Die Binsenweisheit, daß nichts so heiß gegessen wird, wie es gekocht wurde, scheint sich nach der Azorenkonferenz der EU-Außenminister zu bestätigen. Wiens Außenministerin Ferrero-Waldner konstatierte: "Man hört uns wieder zu." Sechs EU-Länder – Irland, Italien, Finnland, Dänemark, Spanien und Griechenland – setzten sich mehr oder weniger energisch für eine Beendigung der gegen die Alpenrepublik verhängten Sanktionen ein. Sogar die Deutschen, denen es zwar wie üblich an Mut vor EU-Thronen mangelt, wollen nichts überstürzen – und Joschka Fischer hielt gar höflich einen grünen(!) Regenschirm über dem Haupt seiner Wiener Amtskollegin.

Auch Frankreich, das neben Belgien zu den Scharfmachern der Anti-Wien-Aktion gehörte, ist jetzt behutsamer geworden: Es wäre nicht gut, wenn die bevorstehende französische EU-Präsidentschaft mit einem Eklat und endlosen Konflikten buchstäblich untergehen würde.

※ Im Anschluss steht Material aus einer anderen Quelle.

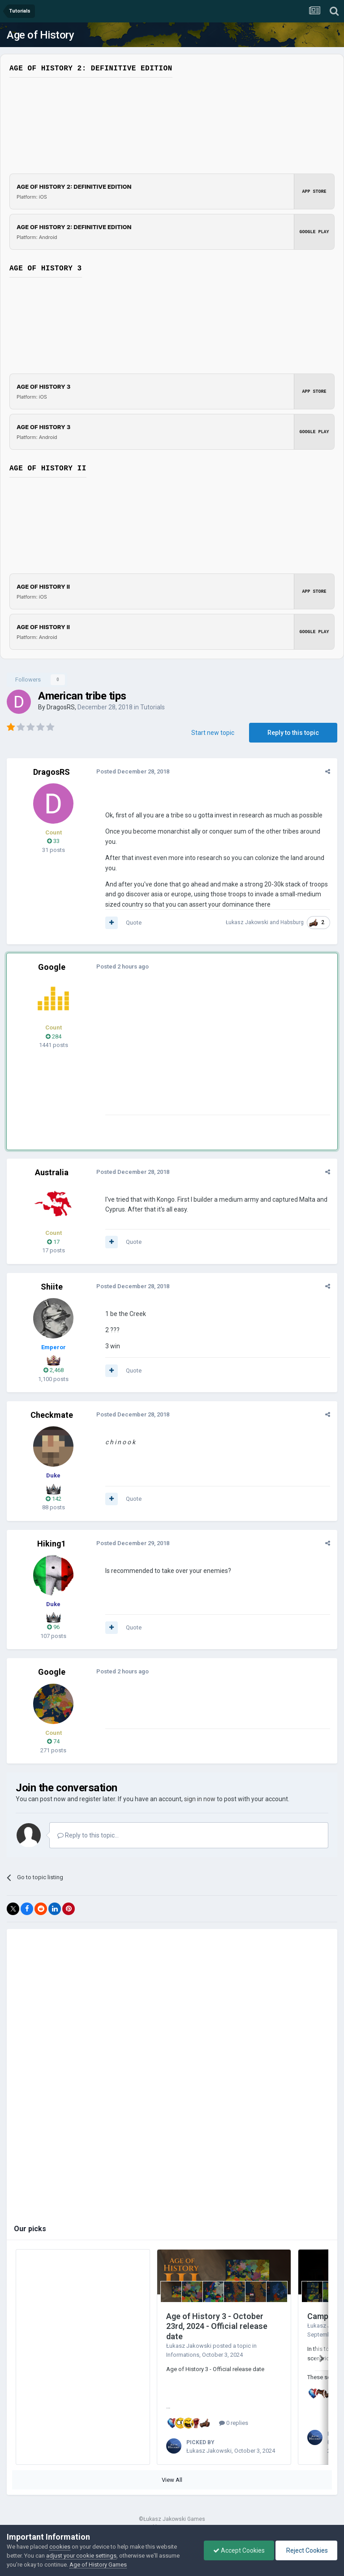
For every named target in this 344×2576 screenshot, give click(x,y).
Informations (182, 2354)
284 (53, 1036)
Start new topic (212, 732)
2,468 (53, 1370)
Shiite (52, 1286)
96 (53, 1627)
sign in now (199, 1799)
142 (53, 1498)
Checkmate (51, 1415)
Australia (52, 1172)
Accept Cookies (239, 2550)
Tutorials (152, 707)
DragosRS (61, 707)
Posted (132, 771)
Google (51, 967)
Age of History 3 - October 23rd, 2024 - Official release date (216, 2326)
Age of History (40, 35)
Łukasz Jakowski (247, 922)
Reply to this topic (293, 732)
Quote (134, 922)
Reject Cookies (306, 2550)
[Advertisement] (210, 1052)
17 (53, 1241)
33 (53, 841)
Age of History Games (98, 2564)
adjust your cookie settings (81, 2555)
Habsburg (292, 922)
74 (53, 1741)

Die Wiener Regierung hat instinktiv etwas richtig gemacht: Sie hat sich durch das Trommelfeuer der veröffentlichten Meinung nicht beirren lassen und ist ihren Weg gegangen. Spätestens jetzt stellt sich heraus, daß die österreichische Regierung eine ganz normale europäische Regierung ist, genauso demokratisch (und vielleicht bürokratisch) wie alle anderen. Die Initiatoren des Österreich-Boykotts müssen konstatieren, daß sie sich ins eigene Fleisch geschnitten und sich selber – sowie der vielgepriesenen Europa-Idee – geschadet haben, als sie zum Boykott eines Landes und seiner Menschen aufriefen – obwohl sich diese nichts zuschulden kommen ließen.